Data Management: He shares his approach to data regression, where unnecessary data from closed tickets is moved to cold storage, thus reducing load on primary databases.
Product Limits: Highlighting the necessity of setting limits on database queries and user operations to prevent abuse and system overload, he suggests implementing timeout limits.
Handling Large Payloads: Planas warns against feature creep in API responses, advocating for the delivery of only essential data while managing optional or aggregate data separately.

As he wraps up the presentation, Planas emphasizes the mindset required for engineers tackling performance issues, invoking the story of Alexander the Great and the Gordian Knot to illustrate the need for thinking outside conventional constraints. He advocates for a community spirit within the Ruby ecosystem that balances developer happiness with performance optimization. The talk concludes with an invitation for questions, showcasing an interactive engagement with the audience to further explore these complex topics in performance engineering.

00:00:05.220 Hey, my name is Cristian Planas, and one thing I wanted to say before starting is that this is my first presentation. I've done it a couple of times before, but it's still my first time presenting, so I'm really sorry for what is about to happen.
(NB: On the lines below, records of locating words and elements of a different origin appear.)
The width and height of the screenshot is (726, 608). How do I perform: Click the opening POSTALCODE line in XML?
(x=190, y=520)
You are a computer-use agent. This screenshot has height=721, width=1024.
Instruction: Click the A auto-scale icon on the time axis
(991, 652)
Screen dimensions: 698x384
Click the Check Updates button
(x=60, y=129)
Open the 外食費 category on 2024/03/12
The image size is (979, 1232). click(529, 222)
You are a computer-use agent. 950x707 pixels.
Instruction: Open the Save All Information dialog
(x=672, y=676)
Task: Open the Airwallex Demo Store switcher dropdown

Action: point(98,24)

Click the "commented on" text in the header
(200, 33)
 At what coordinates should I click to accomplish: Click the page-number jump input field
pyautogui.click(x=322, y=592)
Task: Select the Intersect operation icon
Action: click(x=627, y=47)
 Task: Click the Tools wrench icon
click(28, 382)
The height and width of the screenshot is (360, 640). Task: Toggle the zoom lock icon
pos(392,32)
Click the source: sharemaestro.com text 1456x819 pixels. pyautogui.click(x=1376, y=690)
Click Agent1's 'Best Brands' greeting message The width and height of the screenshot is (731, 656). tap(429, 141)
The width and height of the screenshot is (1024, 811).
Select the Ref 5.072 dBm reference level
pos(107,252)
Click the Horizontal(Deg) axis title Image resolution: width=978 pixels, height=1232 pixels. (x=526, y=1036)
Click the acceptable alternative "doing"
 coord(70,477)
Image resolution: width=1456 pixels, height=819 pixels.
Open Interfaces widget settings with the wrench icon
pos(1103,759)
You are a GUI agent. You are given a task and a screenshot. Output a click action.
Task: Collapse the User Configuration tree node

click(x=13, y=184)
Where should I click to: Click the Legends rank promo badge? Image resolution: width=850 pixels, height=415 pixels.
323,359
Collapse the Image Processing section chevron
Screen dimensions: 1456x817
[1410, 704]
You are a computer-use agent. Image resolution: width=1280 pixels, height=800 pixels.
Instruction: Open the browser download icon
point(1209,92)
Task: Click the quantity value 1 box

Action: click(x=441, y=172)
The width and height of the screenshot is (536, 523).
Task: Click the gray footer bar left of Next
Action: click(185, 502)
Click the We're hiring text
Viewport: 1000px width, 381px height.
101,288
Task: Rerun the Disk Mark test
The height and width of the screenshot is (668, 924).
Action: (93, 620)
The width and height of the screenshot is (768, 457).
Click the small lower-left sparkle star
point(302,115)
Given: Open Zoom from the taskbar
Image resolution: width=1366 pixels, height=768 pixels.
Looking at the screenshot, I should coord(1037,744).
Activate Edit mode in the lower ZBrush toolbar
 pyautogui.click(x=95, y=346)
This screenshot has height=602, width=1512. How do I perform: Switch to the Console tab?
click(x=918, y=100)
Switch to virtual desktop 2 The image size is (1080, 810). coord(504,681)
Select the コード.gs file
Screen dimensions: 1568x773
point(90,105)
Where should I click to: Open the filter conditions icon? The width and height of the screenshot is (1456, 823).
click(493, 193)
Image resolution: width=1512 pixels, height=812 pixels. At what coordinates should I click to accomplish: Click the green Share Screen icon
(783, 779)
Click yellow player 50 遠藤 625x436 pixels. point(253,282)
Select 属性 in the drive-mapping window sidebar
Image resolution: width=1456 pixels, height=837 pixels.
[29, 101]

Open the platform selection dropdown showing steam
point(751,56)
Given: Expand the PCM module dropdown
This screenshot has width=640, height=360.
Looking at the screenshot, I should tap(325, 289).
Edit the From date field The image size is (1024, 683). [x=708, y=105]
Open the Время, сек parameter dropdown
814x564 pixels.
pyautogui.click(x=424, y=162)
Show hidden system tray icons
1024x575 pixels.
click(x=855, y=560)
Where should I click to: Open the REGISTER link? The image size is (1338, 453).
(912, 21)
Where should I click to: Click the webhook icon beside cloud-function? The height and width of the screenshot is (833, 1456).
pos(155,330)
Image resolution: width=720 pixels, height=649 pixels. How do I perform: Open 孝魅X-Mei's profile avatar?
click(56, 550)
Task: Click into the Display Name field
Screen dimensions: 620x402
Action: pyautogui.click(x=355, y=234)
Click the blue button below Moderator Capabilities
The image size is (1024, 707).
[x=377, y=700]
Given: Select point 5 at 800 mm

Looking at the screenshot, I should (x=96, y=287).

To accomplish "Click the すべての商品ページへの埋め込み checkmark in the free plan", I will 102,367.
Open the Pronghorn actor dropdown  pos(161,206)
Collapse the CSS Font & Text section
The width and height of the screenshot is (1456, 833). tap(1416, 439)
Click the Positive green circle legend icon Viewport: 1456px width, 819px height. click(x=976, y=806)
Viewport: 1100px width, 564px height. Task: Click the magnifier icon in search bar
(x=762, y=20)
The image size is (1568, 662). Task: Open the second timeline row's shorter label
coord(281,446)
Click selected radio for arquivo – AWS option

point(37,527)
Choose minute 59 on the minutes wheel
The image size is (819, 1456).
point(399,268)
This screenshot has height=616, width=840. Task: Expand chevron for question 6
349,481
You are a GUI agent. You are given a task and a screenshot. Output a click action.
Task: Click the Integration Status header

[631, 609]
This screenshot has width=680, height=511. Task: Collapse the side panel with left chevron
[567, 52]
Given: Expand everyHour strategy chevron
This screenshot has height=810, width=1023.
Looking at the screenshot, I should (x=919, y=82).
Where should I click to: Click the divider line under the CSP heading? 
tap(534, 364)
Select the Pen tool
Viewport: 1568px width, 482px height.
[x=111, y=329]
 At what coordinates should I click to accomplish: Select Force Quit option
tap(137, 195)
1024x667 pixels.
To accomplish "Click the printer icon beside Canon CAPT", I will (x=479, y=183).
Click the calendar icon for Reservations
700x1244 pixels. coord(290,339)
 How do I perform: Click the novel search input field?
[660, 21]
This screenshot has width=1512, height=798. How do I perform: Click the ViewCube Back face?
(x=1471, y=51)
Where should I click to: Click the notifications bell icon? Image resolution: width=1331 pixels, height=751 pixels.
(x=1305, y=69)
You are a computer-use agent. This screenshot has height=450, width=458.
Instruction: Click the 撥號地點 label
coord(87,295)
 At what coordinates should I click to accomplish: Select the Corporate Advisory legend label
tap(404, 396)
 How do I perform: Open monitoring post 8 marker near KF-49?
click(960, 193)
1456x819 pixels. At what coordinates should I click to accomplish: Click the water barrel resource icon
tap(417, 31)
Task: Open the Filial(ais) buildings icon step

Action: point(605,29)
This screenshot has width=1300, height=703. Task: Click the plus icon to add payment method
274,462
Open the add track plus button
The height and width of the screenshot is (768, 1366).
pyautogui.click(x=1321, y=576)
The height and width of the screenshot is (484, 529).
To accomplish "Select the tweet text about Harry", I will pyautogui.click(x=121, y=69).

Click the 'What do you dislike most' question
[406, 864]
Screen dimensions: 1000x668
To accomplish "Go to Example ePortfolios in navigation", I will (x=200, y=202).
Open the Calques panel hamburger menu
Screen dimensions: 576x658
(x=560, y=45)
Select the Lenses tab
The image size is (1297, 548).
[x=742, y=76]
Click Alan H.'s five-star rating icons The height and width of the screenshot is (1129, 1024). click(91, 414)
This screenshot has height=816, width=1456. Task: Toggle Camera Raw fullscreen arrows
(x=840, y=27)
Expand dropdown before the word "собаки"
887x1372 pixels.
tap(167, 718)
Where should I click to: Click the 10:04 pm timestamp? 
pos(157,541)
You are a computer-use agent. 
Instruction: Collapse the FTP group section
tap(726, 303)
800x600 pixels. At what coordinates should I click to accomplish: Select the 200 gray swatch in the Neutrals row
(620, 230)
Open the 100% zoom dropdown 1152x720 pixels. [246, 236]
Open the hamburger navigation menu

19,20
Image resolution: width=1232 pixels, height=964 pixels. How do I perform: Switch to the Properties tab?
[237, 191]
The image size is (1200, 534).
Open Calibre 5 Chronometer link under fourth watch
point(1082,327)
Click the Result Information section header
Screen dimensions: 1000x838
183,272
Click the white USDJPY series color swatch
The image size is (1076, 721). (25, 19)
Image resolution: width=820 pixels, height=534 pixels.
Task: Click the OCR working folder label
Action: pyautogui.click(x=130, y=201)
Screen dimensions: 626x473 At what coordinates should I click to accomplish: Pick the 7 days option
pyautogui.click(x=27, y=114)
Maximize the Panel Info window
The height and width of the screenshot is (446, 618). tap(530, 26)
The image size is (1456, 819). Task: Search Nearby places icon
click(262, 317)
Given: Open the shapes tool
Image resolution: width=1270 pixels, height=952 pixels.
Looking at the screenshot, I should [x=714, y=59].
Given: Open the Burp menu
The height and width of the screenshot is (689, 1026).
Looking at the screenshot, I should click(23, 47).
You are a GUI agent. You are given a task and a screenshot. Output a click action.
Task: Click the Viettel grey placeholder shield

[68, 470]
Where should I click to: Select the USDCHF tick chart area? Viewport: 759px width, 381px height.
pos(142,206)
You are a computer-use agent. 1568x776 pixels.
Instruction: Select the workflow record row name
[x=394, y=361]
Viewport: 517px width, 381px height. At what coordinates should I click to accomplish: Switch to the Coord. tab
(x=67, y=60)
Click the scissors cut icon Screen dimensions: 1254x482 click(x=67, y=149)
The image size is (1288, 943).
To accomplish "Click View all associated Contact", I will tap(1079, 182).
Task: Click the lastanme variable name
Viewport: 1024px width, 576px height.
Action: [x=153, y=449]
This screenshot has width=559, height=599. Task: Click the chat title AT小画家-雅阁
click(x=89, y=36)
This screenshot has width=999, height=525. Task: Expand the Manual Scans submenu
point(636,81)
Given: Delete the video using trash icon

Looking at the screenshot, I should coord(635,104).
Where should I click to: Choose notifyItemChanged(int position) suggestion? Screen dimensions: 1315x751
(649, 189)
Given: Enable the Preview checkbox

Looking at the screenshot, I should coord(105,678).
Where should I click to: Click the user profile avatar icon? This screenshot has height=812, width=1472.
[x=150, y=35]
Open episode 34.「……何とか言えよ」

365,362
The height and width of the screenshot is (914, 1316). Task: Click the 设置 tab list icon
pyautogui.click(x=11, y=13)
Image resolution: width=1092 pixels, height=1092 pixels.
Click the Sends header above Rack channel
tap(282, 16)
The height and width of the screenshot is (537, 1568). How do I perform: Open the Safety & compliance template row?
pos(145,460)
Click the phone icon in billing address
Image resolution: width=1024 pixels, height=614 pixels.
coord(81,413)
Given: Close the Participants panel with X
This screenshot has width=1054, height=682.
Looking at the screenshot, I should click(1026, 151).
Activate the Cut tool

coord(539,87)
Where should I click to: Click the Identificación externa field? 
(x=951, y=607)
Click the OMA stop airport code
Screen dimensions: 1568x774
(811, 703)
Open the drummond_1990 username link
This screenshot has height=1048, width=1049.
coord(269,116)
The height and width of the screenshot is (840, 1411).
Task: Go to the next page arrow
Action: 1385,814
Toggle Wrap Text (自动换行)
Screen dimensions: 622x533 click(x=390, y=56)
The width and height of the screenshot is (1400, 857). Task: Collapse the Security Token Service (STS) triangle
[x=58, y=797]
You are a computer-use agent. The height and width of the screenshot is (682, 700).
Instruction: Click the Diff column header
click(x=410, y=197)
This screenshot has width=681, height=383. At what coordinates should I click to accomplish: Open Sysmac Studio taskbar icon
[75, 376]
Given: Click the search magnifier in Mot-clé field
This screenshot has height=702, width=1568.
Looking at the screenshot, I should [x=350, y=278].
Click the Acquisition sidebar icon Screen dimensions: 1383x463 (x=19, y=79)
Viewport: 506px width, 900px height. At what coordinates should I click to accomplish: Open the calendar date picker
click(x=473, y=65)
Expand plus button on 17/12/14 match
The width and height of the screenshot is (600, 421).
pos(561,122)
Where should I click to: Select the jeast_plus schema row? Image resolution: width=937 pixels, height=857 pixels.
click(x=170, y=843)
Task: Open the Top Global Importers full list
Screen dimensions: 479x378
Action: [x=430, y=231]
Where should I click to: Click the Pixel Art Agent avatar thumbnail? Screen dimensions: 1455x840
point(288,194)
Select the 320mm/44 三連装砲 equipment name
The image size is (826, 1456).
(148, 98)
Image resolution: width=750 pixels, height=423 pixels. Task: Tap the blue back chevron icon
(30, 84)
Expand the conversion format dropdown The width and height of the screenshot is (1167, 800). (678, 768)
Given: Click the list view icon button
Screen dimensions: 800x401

00:00:19.260 Even though it's my first time presenting, I've been going to conferences for 12 years now. I've seen all the big ones; I've seen Matz, I've seen the HH, and I've seen Aaron Patterson, who is my favorite. During this time, I've learned a few techniques, and one thing I always appreciate is when the presenter introduces the whole concept in the early slides.

00:00:37.079 So, this is my first slide. This is a very well-known issue in Twitter; everyone knows, I think, these days in computer science classes, it’s the first thing they tell you: 'Scale is hard.' Who agrees with this universal truth? Okay, no one. You destroyed my joke!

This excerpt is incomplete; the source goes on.